[Provided data]
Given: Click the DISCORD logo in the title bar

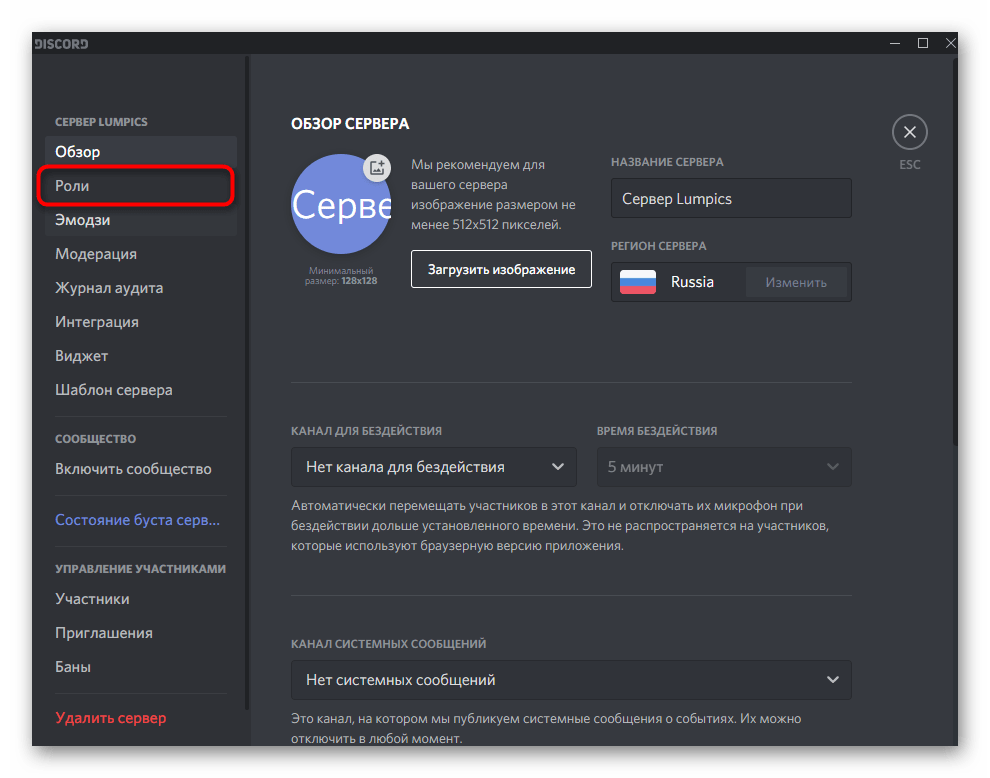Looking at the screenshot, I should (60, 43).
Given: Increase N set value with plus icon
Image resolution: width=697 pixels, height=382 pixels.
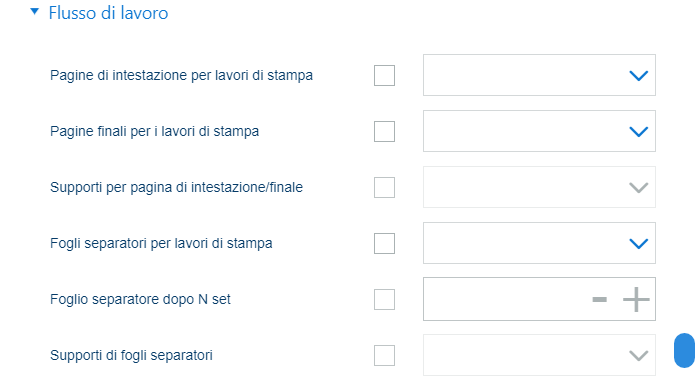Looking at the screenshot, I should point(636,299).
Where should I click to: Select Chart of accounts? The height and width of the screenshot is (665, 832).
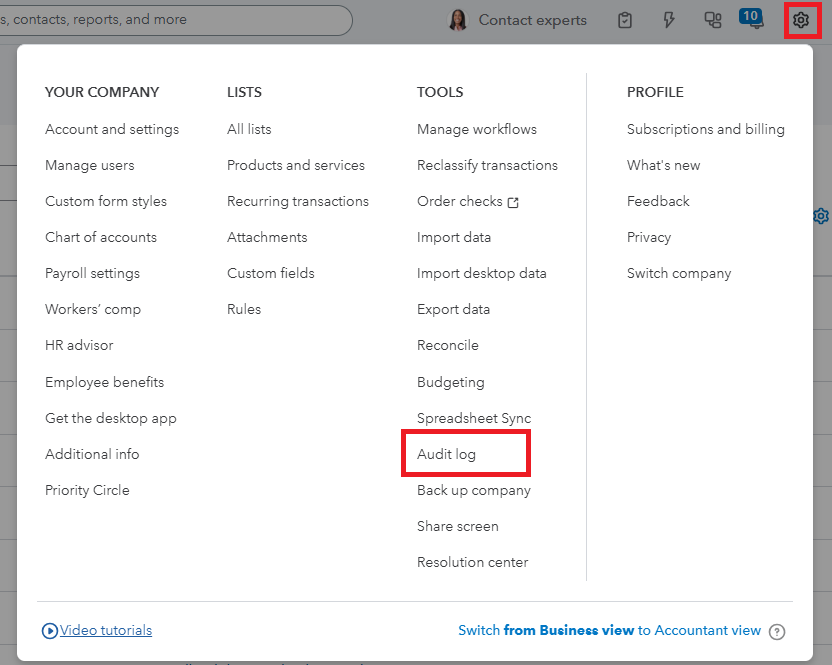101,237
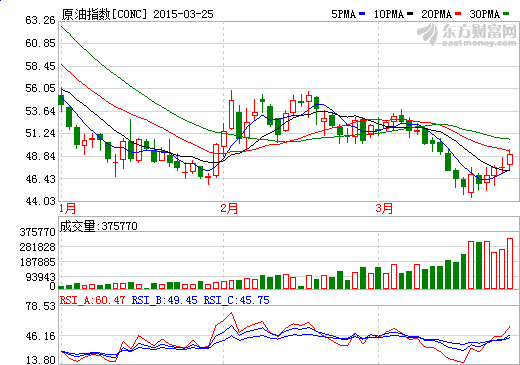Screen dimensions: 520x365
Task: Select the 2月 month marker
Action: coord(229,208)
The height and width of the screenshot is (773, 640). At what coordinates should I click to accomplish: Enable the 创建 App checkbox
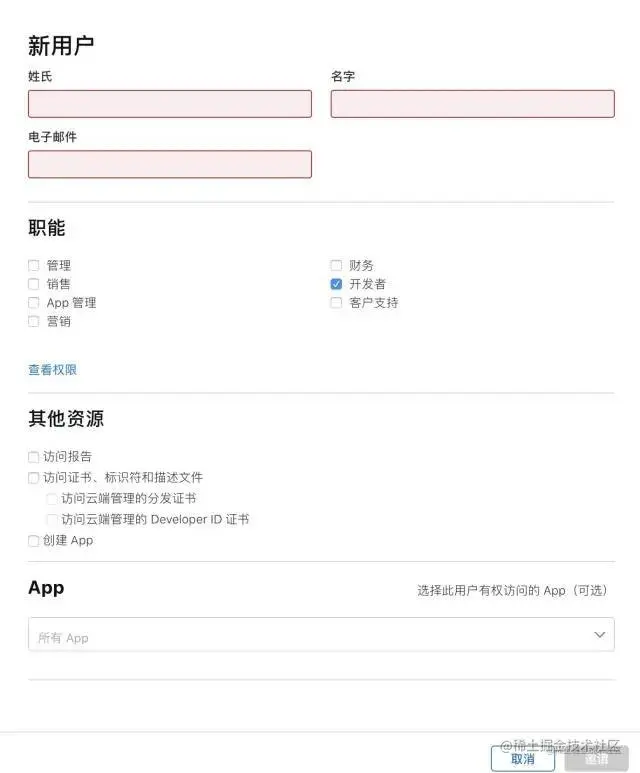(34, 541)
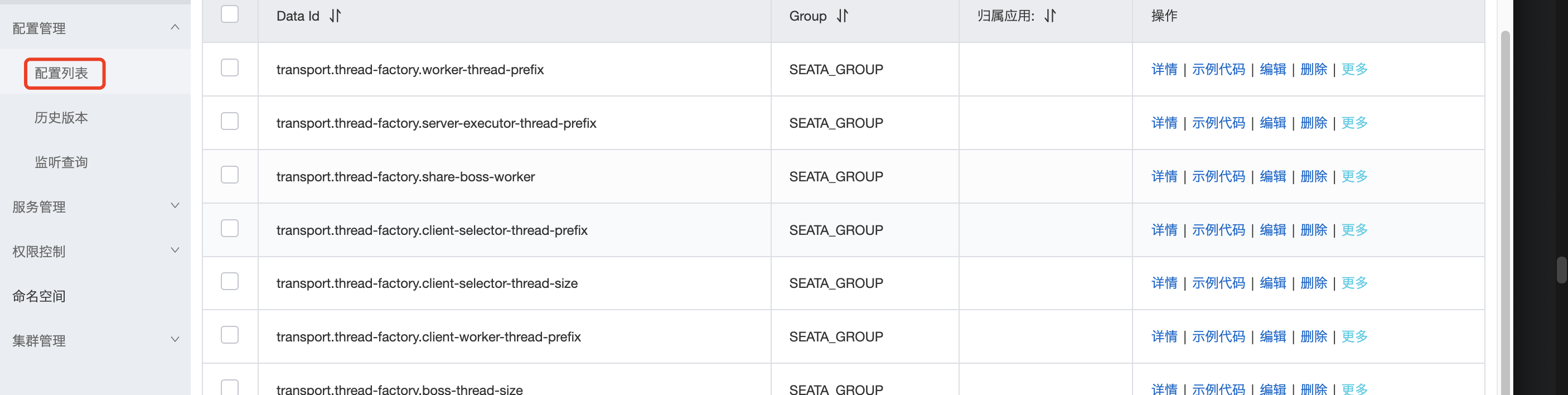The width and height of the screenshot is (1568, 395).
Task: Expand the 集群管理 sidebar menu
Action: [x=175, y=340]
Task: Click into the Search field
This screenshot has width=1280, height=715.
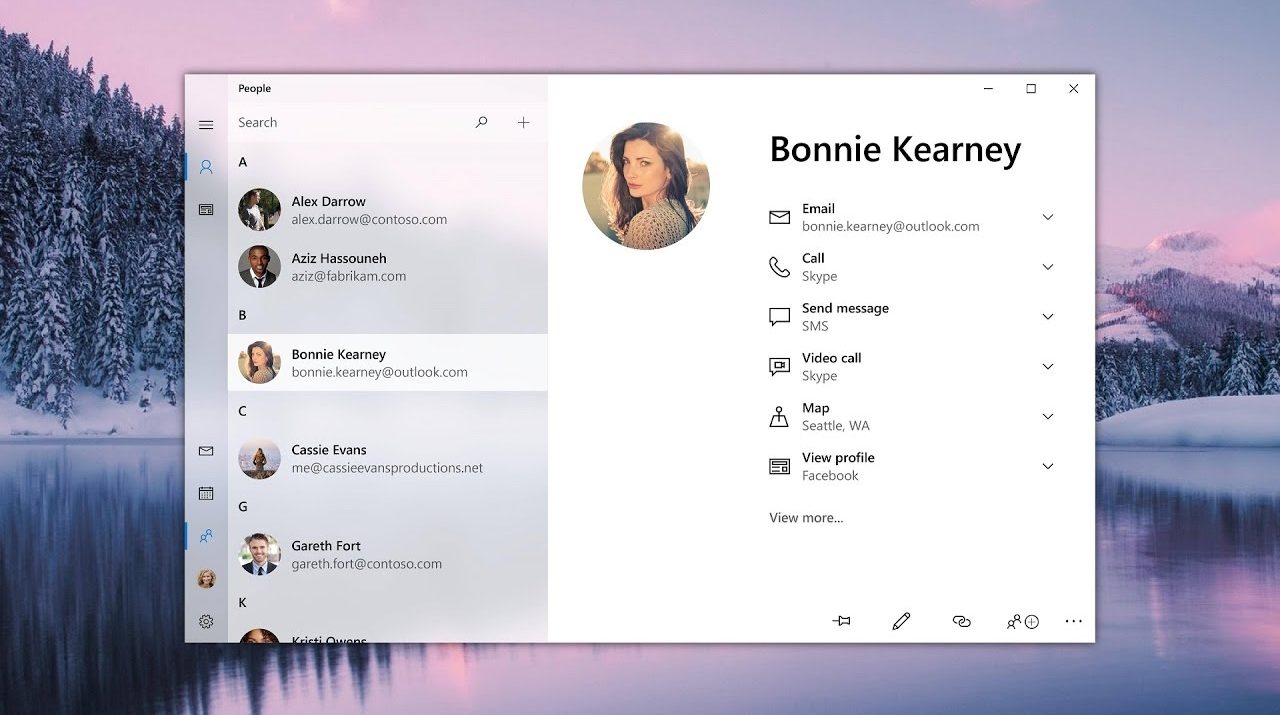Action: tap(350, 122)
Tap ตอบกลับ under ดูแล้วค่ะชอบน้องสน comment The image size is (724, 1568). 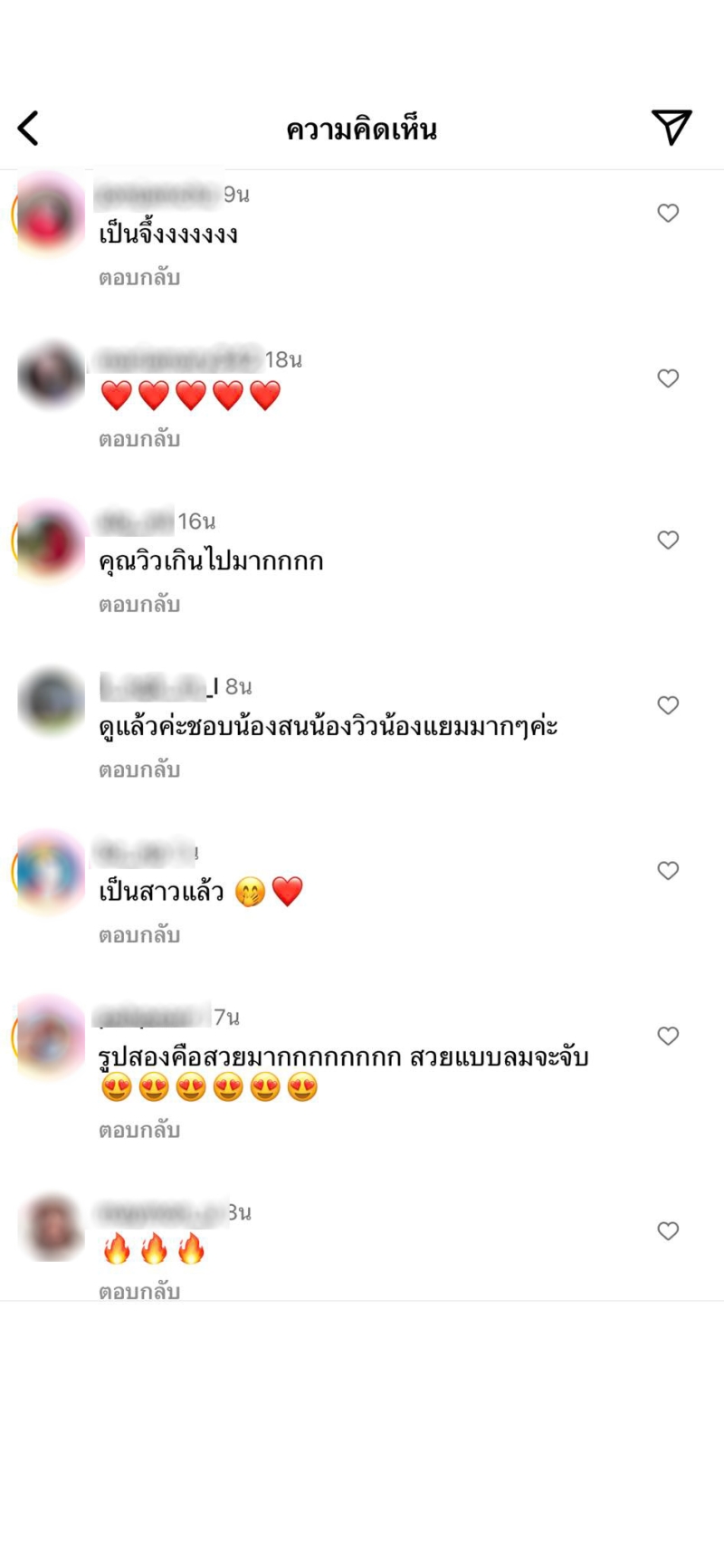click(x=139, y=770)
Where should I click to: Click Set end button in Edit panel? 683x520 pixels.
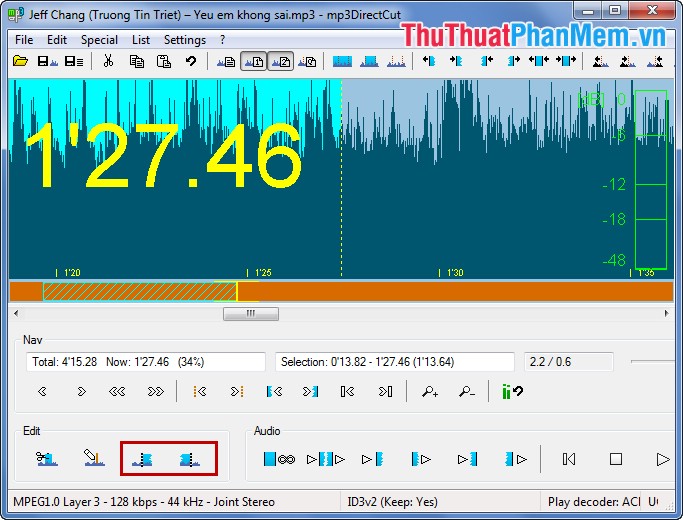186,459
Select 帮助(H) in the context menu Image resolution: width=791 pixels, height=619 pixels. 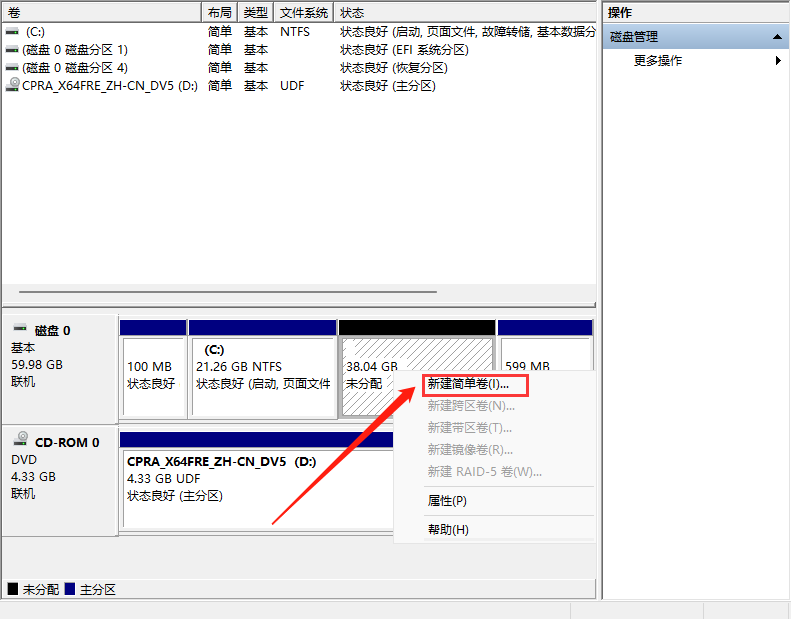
[/Provided data]
* **Description of the task**
Here the lines from the one containing "Where should I click to: Click" through the end of the material are to be copied exactly, with the pictures omitted.

* **Reply to the exercise**
Where should I click to: Click Set end button in Edit panel? 683x520 pixels.
186,459
Select 帮助(H) in the context menu Image resolution: width=791 pixels, height=619 pixels. 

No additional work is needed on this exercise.